[TEXT SECTION]
##############################

Whether a stay should be ordered
33 It is settled law that where a party seeks to bring an action in a Singapore court in breach of an exclusive jurisdiction clause, he must show exceptional circumstances amounting to “strong cause” why the court should exercise its discretion in his favour and assist him in breaching his promise to bring the action in the contractual forum: see The Jian He
(a) In what country the evidence on the issues of fact is situated or more readily available, and the effect of that on the relative convenience and expense of trial as between the Singapore and foreign courts.
(b) Whether the law of the foreign court applies and, if so, whether it differs from Singapore law in any material respects.
(c) With what country either party is connected and, if so, how closely.
(d) Whether the defendants genuinely desire trial in the foreign country, or are only seeking procedural advantages.
(e) Whether the plaintiffs would be prejudiced by having to sue in the foreign court because they would:
(i) be deprived of security for their claim;
(ii) be unable to enforce any judgment obtained;
(iii) be faced with a time-bar not applicable here;
or
(iv) for political, racial, religious or other reasons
be unlikely to get a fair trial.
34 The burden here is more than just establishing that Singapore is the more convenient forum to hear the case. The principles applicable to a case involving an exclusive jurisdiction clause are different from those applicable to determining forum non conveniens: see Citi-March Ltd v Neptune Orient Lines Ltd [1997] 1 Lloyd’s Rep 72 at 76 per Colman J. As this Court noted in The Vishva Apurva
“In a case involving an exclusive jurisdiction clause, the discretion of the court should not be exercised just by balancing the conveniences.”
35 In this case, the factors which the judge took into account in coming to his conclusion that there is strong cause for refusing a stay are –
(i) that both parties were more closely connected with Singapore;
(ii) that Singapore law is the governing law under the B/L;
(iii) that in respect of the main issue as to whether UCO had consented or acquiesced in the switching of the B/L such as to preclude them from relying on the original bills, the evidence is primarily to be found in Singapore; and
(iv) that Golden Shore did not genuinely desire trial in India
We should add that another factor which the judge had considered, but ruled that it is neutral, is the fact that the action has become time-barred in India.
36 Golden Shore, in reliance on, inter alia, British Aerospace v Dee Howard [1993] 1 Lloyd’s Rep 368, Import Export Metro Ltd v Compania Sud Americana de Vapores [2003] 1 Lloyd’s Rep 405 and Ace v Zurich Insurance [2001] 1 Lloyd’s Rep 618, argued that many of the factors considered by the judge relating to matters of convenience should not carry much weight as they are not exceptional; indeed they were all foreseeable. Here, counsel for Golden Shore relied upon the words of Rix LJ in Ace (at 630):-
“If a party agrees to submit to the jurisdiction of the courts of a state, it does not easily lie in its mouth to complain that it is inconvenient to conduct its litigation there …”
37 Golden Shore also submitted that there was no basis for the judge to hold that it has no genuine desire for a trial in India. It has raised several defences to UCO’s claim among which is the defence that UCO consented or acquiesced to the switching of the original bills.

##############################

[ENTRIES SUPPLIED]
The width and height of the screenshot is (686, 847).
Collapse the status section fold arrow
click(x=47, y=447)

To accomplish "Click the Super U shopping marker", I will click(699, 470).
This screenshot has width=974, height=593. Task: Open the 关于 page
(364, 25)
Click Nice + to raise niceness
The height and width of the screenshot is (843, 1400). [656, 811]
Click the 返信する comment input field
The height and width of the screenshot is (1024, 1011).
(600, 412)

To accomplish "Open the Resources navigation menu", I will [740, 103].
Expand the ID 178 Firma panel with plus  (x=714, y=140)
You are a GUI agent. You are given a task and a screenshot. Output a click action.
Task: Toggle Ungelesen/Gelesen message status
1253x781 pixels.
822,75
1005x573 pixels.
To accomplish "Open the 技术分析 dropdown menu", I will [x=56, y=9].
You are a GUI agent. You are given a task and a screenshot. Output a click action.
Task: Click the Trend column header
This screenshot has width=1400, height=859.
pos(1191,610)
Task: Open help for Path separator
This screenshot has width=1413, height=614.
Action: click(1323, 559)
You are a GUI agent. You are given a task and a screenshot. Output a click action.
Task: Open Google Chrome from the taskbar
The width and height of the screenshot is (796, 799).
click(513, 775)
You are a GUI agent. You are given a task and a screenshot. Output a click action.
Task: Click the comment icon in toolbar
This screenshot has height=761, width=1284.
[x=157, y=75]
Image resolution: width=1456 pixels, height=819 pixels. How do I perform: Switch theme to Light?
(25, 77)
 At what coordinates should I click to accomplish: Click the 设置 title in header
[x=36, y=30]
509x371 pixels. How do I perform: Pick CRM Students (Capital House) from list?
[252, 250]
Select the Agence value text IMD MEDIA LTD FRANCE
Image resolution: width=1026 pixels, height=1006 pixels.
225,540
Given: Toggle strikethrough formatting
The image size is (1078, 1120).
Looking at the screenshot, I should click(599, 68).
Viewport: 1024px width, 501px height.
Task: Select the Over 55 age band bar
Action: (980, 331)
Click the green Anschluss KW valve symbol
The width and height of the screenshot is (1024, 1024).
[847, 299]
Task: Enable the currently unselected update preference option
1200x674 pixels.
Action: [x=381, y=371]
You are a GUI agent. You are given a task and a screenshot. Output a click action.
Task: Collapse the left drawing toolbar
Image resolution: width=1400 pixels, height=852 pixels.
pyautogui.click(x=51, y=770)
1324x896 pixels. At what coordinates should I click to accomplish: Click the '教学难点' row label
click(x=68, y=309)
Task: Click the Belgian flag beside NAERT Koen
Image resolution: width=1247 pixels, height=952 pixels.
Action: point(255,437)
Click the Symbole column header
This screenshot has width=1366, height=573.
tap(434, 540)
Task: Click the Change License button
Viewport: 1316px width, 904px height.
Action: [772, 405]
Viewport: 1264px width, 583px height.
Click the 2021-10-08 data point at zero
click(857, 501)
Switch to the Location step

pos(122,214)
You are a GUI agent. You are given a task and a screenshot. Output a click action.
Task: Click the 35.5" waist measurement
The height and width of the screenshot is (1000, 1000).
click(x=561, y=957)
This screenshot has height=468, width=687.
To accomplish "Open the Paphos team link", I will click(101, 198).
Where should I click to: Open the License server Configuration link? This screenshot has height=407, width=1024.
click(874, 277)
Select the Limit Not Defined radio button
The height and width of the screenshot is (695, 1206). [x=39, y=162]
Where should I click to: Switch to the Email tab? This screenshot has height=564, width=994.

##############################

[TO DO]
1. In the court judgment on whether a stay should be ordered, which factors did the judge take into account in concluding that there was strong cause for refusing a stay? List each one.
2. According to the court judgment on staying the action, what factor did the judge consider but rule to be neutral?
3. Go on with the court judgment on whether a stay should be ordered, picking up after its final sentence.

[ANSWERS TO THE TASKS]
1.
- Both parties were more closely connected with Singapore.
- Singapore law is the governing law under the B/L.
- On the main issue of whether UCO had consented or acquiesced in the switching of the B/L, the evidence is primarily to be found in Singapore.
- Golden Shore did not genuinely desire trial in India.

2. The fact that the action has become time-barred in India.

3.
Our analysis
38 As far as the first and second factors mentioned in ¶35 above are concerned, namely, that the parties are more connected with Singapore and the governing law of the B/L was Singapore law, while these two factors would favour a trial in Singapore, we recognise that they are not exceptional matters. Accordingly, the weight to be given to these two factors would have to be limited as they were known to the parties at the time of the contract and notwithstanding such knowledge, they had nevertheless provided in the B/L that the contractual forum should be India.
39 As regards the third factor, it is on balance true that the evidence relating to the main defence of consent is to be found more in Singapore. We note that physically two witnesses will be in India. One is Mr S Srinivasan, UCO’s then Manager for Credit Sanction, who is now there. But UCO have undertaken to bring him to Singapore for the trial. So Mr Srinivasan must effectively be treated as being in Singapore. The other is the Managing Director of SOM, Sood, who is now residing in India. He dealt with UCO. Golden Shore submitted that if the trial were to be held in Singapore, they would not be able to compel Sood to attend the trial here. But his evidence may still be obtainable in India pursuant to Order 39 of the Rules of Court. Of course, the Judge did not think much of the importance of Sood, as Golden Shore is not even able to indicate what evidence Sood will be able to give. It is not known whether Sood will be saying that UCO knew and consented to the switch.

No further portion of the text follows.